━━━━━ 本文抜粋 ━━━━━

2019年09月04日 公開

認知症では介護者の睡眠不足に注意

 認知症患者は世界に約5,000万人おり、2050年までに1億3,100万人に増えるともいわれている。子供や配偶者などが介護に当たるケースも多く、北米では1,600万人が家族を介護しているとのデータもあり、介護者の負担が懸念されている。米・Baylor UniversityのChenlu Gao氏らは、認知症介護者の睡眠時間が週に2.5~3.5時間程度不足し、睡眠の質も低下していると報告(JAMA Netw Open2019; 2: e199891)。患者を介護する家族のケアも必要であると提言した。

━━━━━

#### [練習問題]
#1 認知症介護者の睡眠についての記事をもとに、次の問いに答えよ。
(a) 世界の認知症患者は現在約何人か。
(b) 北米で家族を介護している人は何人というデータがあるか。
(c) 認知症介護者の睡眠時間は週にどの程度不足しているか。
#2 認知症介護者の睡眠についての記事から、「2019年09月04日 公開」から「Open2019; 2: e199891)。患者を介護する家族のケアも必要であると提言した。」までを、その語句も含めて正確に書き写してください。
#3 認知症介護者の睡眠についての記事の続きを書け。

━━━━━ データ抜粋 ━━━━━

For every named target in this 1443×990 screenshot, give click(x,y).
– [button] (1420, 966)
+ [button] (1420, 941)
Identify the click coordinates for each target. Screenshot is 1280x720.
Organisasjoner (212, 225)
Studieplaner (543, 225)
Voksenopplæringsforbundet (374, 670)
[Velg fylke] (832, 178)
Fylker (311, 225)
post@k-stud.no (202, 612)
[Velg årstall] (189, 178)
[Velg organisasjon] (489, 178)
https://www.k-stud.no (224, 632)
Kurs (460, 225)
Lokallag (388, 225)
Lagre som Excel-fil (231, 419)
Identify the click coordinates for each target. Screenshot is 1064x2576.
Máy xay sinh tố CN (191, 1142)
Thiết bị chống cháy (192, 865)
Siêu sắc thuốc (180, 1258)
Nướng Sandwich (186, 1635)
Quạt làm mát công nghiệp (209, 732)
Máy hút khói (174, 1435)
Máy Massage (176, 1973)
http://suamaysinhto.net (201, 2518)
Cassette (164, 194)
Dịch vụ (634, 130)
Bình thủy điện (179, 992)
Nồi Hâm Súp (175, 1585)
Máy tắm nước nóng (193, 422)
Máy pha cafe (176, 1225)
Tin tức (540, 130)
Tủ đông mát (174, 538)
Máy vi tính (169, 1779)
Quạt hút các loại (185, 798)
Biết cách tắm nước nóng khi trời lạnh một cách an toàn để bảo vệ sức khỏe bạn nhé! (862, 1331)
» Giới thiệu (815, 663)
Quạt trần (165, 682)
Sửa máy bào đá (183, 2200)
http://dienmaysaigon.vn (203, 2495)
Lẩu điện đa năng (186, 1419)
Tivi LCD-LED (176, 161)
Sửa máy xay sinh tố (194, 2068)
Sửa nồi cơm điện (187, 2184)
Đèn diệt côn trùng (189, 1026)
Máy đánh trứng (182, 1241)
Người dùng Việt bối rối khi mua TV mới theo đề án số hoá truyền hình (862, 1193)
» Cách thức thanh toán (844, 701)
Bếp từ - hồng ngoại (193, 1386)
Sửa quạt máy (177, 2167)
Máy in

━━━━━

#### [解答]
#1
(a) 約5,000万人
(b) 1,600万人
(c) 2.5~3.5時間程度

#2
2019年09月04日 公開

認知症では介護者の睡眠不足に注意

 認知症患者は世界に約5,000万人おり、2050年までに1億3,100万人に増えるともいわれている。子供や配偶者などが介護に当たるケースも多く、北米では1,600万人が家族を介護しているとのデータもあり、介護者の負担が懸念されている。米・Baylor UniversityのChenlu Gao氏らは、認知症介護者の睡眠時間が週に2.5~3.5時間程度不足し、睡眠の質も低下していると報告(JAMA Netw Open2019; 2: e199891)。患者を介護する家族のケアも必要であると提言した。

#3
介護者の睡眠障害が認知症患者にも影響

 一般的に、ストレスは睡眠の量および質の低下と関連することが知られている。認知症患者の介護負担は大きく、介護者の多くは慢性的なストレスにさらされている。さらに、認知症患者は不眠により昼夜逆転生活をしたり、夜間に徘徊したりすることで、介護者の睡眠を中断することもある。短く質が悪い睡眠は、認知機能の低下と関連することも分かっており、介護者の睡眠障害は抑うつ状態になる、判断力が低下するといった事態につながると考えられ、患者の症状の変化に気付かない、薬を飲ませるのを忘れるなどマイナスの影響が出る。

 日光浴や運動が介護者の睡眠の質を改善

 そこで、Gao氏らは認知症や介護などに関連する35件の論文を分析。すると、同年代で家族の介護をしていないグループ(696人)と比べて、介護をしているグループ(3,268人、平均年齢63.48歳、女性76.7%)では睡眠時間が週に2.42~3.50時間短く、睡眠の質も明らかに低かった。

 その一方で、睡眠に関するケアを受けた介護者は、受けていない介護者に比べて睡眠の質が改善していたことも分かった。朝の日光をよく浴びる、規則正しい就寝時間を心がけ就寝時にはリラックスする、日中に運動をするといったシンプルな行動を取るだけで、改善が見られたという。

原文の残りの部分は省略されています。